State how many lines of the records below contain the word "screenshot", giving the number and nothing else.

• Input material
————————

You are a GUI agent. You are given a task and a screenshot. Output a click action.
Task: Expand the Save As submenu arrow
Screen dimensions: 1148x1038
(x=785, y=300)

————————

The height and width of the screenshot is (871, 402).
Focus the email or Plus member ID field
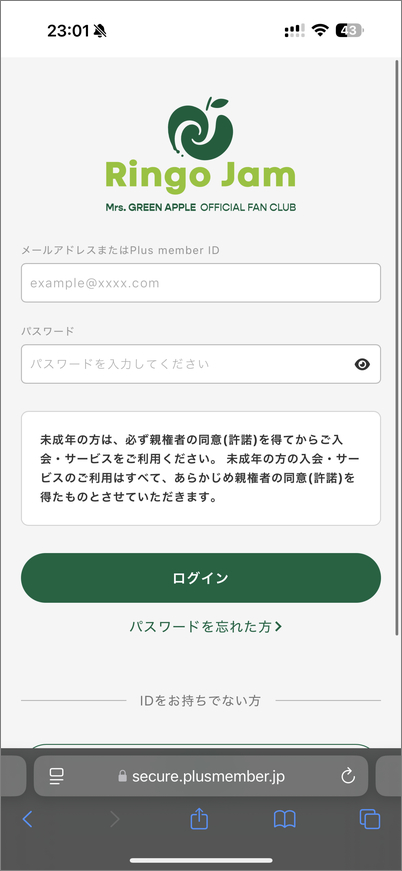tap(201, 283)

————————

• Answer area
2